- _WORK TO COMPLETE_
Copy each line of the listing below where the word "coordinates" turns up.

- _MATERIAL PROVIDED_
++++++++++++++++++++

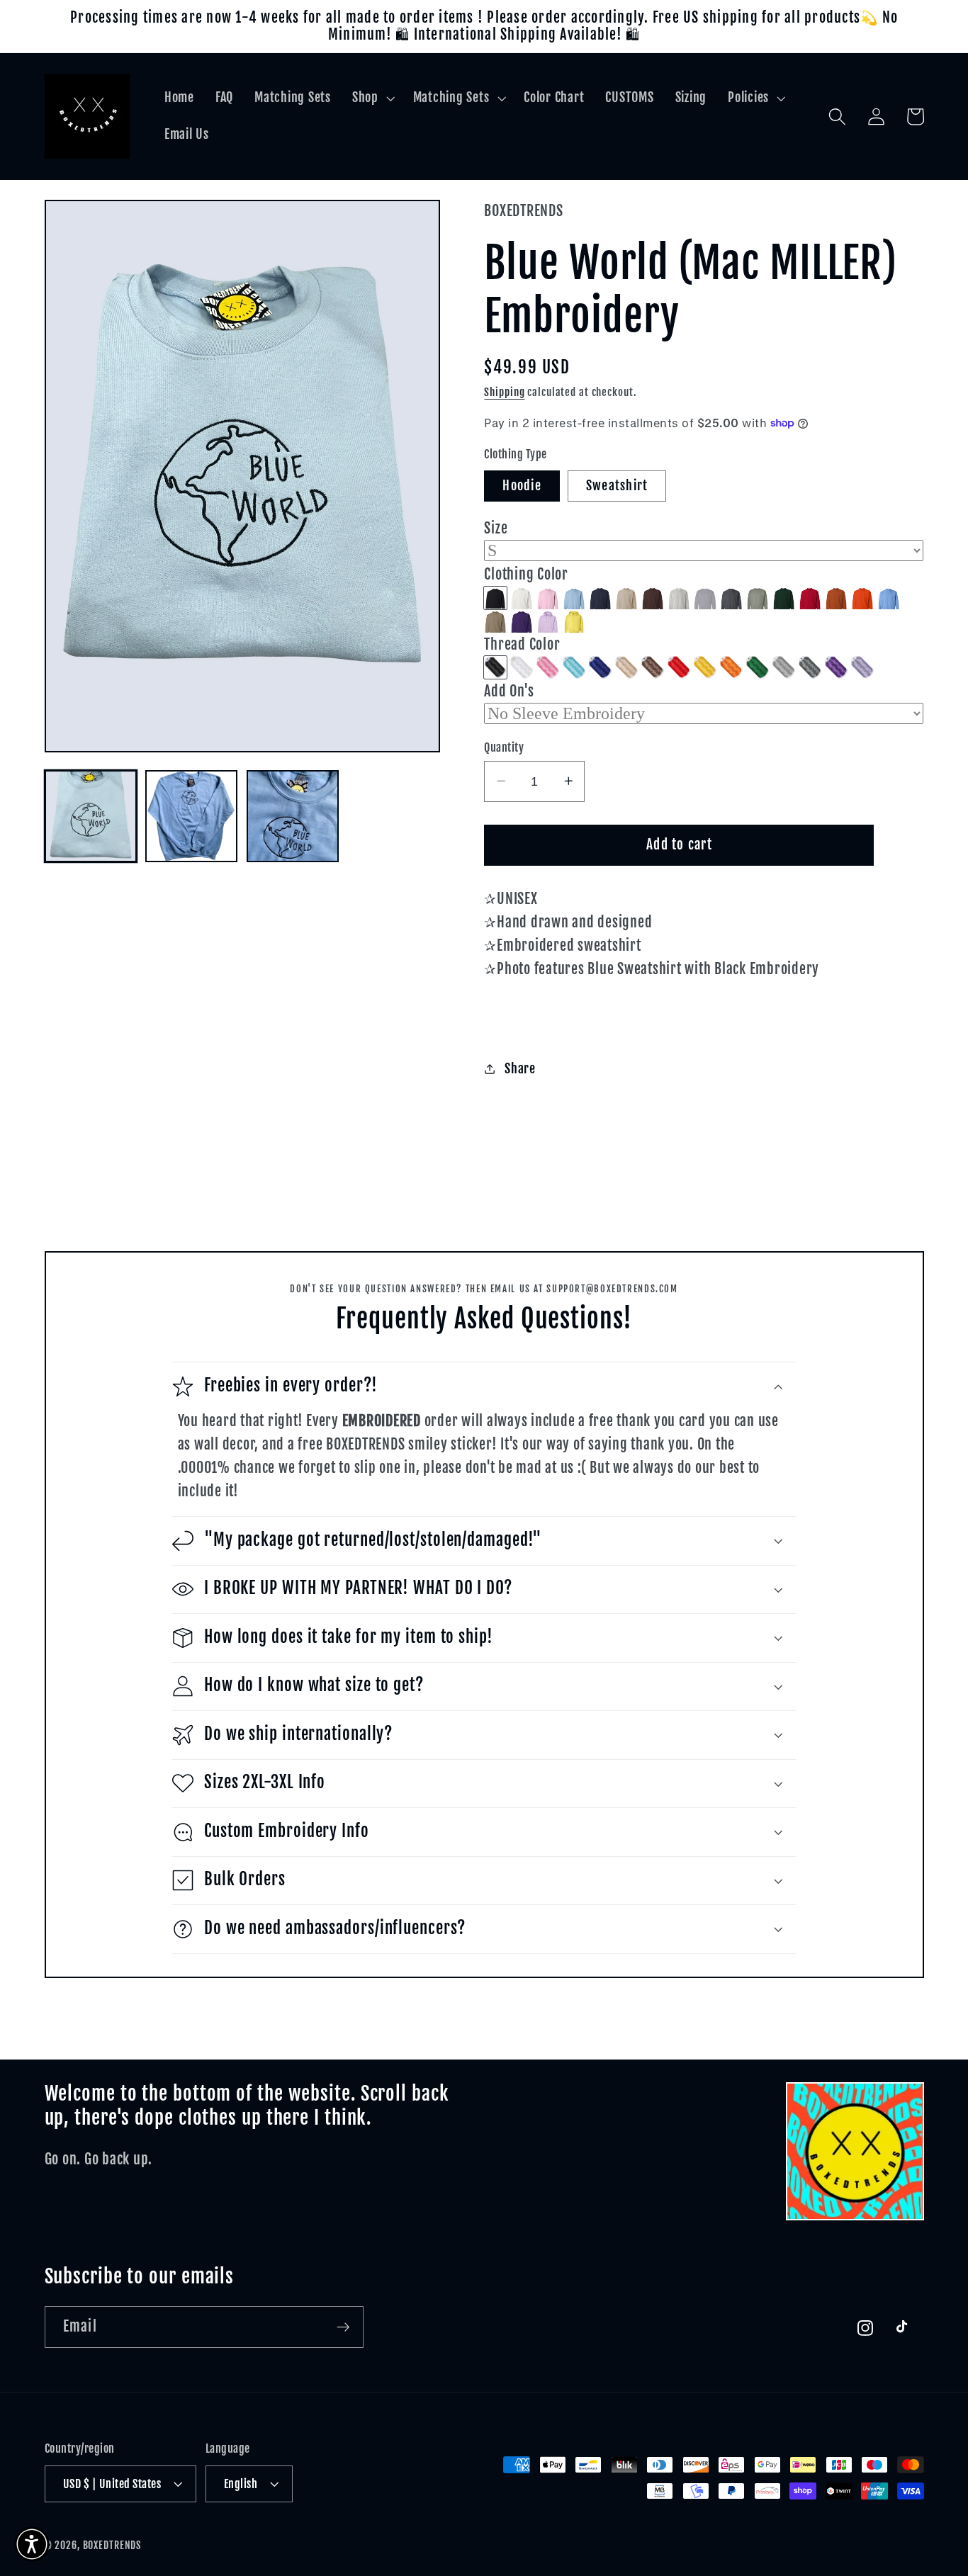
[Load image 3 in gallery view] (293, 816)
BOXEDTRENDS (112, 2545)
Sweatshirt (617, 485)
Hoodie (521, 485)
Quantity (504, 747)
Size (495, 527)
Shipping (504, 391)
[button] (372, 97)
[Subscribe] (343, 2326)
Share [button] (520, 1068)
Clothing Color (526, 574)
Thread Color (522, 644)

++++++++++++++++++++

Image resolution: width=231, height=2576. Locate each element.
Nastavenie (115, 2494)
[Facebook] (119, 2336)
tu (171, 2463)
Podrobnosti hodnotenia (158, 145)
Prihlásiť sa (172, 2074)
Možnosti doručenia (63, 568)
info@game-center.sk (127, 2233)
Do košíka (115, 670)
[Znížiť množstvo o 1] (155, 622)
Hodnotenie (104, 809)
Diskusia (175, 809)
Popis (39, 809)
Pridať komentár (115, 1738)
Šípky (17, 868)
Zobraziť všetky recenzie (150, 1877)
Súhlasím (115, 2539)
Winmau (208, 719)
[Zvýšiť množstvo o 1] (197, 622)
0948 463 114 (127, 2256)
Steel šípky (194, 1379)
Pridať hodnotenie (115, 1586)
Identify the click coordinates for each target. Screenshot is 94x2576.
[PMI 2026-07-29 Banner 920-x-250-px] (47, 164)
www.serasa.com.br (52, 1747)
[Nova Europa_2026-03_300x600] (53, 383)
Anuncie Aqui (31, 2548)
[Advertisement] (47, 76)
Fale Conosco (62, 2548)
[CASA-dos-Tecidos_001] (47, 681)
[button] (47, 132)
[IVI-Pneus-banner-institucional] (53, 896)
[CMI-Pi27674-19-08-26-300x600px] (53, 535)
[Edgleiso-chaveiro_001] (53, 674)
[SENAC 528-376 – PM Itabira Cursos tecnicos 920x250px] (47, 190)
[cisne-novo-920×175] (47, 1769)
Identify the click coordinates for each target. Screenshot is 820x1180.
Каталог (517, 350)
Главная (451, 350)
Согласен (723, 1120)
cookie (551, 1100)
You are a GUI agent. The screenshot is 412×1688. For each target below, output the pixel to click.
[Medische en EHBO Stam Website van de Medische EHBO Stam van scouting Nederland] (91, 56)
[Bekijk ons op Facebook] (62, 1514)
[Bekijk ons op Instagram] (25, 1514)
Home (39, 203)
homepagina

++++++++++++++++++++

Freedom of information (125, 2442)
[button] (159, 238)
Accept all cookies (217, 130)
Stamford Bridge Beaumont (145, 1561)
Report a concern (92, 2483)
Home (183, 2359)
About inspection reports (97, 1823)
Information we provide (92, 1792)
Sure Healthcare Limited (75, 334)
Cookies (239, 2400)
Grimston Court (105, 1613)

++++++++++++++++++++

- _RESPONSE BELOW_
Identify the click coordinates for each target. Screenshot is 94x2576.
Identify the click coordinates for each target. Screenshot is 820x1180.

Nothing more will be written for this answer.